In my opinion, benching Solo was hardly Ryan's sole mistake in this tournament. Rather, it's the one that drew attention to a comprehensively flawed approach.
"Is there anybody who can overturn a coach's (U.S. Women's Soccer) decision to pull a player in a critical game?"
West Dundee, Ill.
Only one person: Chargers general manager A.J. Smith.
"The only one who should be fired, separated from the team is that moron idiot we have as coach of the USA woman's national team. Hope Solo just reacted out of dismal frustration. At the end of the game, she watched hopelessly at the bench to see her team humiliated at the field. Now she is the villain.
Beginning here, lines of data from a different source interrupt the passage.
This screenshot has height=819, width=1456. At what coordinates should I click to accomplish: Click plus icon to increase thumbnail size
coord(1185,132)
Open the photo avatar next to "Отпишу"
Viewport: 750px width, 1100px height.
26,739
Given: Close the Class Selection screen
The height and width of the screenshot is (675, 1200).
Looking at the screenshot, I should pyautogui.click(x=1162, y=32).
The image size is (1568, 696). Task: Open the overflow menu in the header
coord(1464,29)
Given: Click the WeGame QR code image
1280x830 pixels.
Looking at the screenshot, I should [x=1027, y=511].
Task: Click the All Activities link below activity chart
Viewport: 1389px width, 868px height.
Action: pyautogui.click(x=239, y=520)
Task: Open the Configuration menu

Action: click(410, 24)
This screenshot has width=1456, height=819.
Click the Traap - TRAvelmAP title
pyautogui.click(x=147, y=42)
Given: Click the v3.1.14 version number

Ryan is lucky he lives in the USA. In another country, he wouldn't be able to return with the team."
New York, N.Y.
I will say this: In another country, Ryan would have been the former coach of the national team by the time this column posts.
"I had not seen such stupid coaching of a U.S. soccer team in a World Cup by current 'coach' Greg Ryan of the women's team since the 1998 Men's World Cup when 'coach' Steve Sampson benched quite a few veterans, so that he could give the rookies some 'playing experience' During a World Cup. Stupid is as Stupid Does!"
I think you're being a bit unfair to Sampson – and that's saying something.
"It's not so much a question as a comment. I think it is really sad that Hope had worked so hard for the position that the U.S. got to and when it was the most important game, she gets sat out. I think anyone of the players would have been upset in the same situation. Maybe she didn't handle it in what is considered the right way, but that I don't think that was what affected the team I think Ryan misplayed things and in more than one (instance). I think Briana (Scurry) did as good a job as she could for coming in cold. But I think Hope is right when she said Ryan was wrong. And don't think he should be brought back next year. The rest of the team played great for what they had to work with. Thank you."
It is definitely sad, but it sounds like her teammates, as much as Ryan, were responsible for her banishment.
"Thank you for the article regarding the Women's U. S. National Team! It is refreshing to see that the team had received coverage … even if it comes during somewhat of a controversial time. I was so relieved to hear the comments of Chastain and Foudy. I couldn't agree more with Foudy regarding Hope Solo's selfish rant. I too, 'felt sick' as I was watching her speak to ESPN. I am disappointed that despite the unfortunate circumstances, Solo did not have the class to lose gracefully and keep her team and country in mind when speaking to the media. She is the epitome of poor sportsmanship and what it means to be 'entitled.' What a disappointment. It is unfortunate that our young athletes were shown such a poor example! Shame on her! Hopefully, Coach Ryan will make some better decisions and the team can overcome its adversity in time for (Sunday's) game!"
Let's end this discussion on a happy note: U.S. 4, Norway 1, the great Abby Wambach taking no crap.